第18章 吉野 順平のソロ【番外編】
「自分の死だけではない。呪霊に殺された者を横目に、呪霊の肉を裂かねばならんこともある。不快な仕事だ。ある程度のイカレ具合とモチベーションは不可欠だ。それを他人のために? 笑わせるな」
「他人って……母さんは……!」
「家族とて、血のつながったただの他人だろう」
カッパの猛攻を澱月に防いでもらいながら、順平は必死に頭を働かせた。
この男は、いったいどんな答えならば満足するというのか。どんな答えを求めているのか。

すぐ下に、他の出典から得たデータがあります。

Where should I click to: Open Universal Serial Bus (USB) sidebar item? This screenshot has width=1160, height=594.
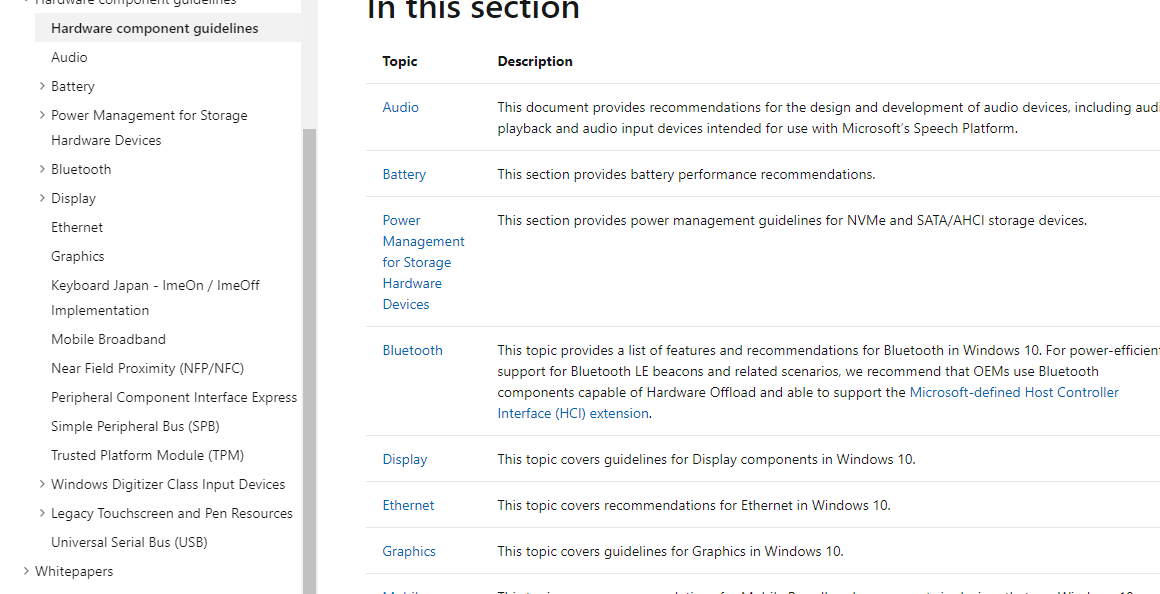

「もし、仇の呪詛師に返り討ちにあって君が死んだら? そもそも、仇を見つけられず任務で命を落としたら? 仇を討てたとして、呪詛師の命を奪った自責の念に君が耐えられなかったら? ――君はそうやって、母のせいにするのか?」
「……っ!」
ハッと息を詰めた瞬間、澱月が防ぎきれなかったカッパの拳が順平の横っ面を殴りつけた。

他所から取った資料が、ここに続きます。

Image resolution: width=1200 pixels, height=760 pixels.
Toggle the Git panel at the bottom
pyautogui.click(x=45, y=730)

容赦なくめり込んだ拳は、順平を大きく吹き飛ばし、床へ叩きつける。
順平の好きにすればいい。
母はそう言って笑った。
一緒に来い、と虎杖は言った。
一緒に戦おうと、手を伸ばしてくれた。
人に心はない。
母が死んだときに、何度も言い聞かせた。
それでも、自分を救ってくれたのは人の心だった。
逃げてばかりの人生だったと自分でも思う。
学校に居場所を見つけられずに逃げて、呼び戻そうとする教師から逃げて……現実から逃げ続けた。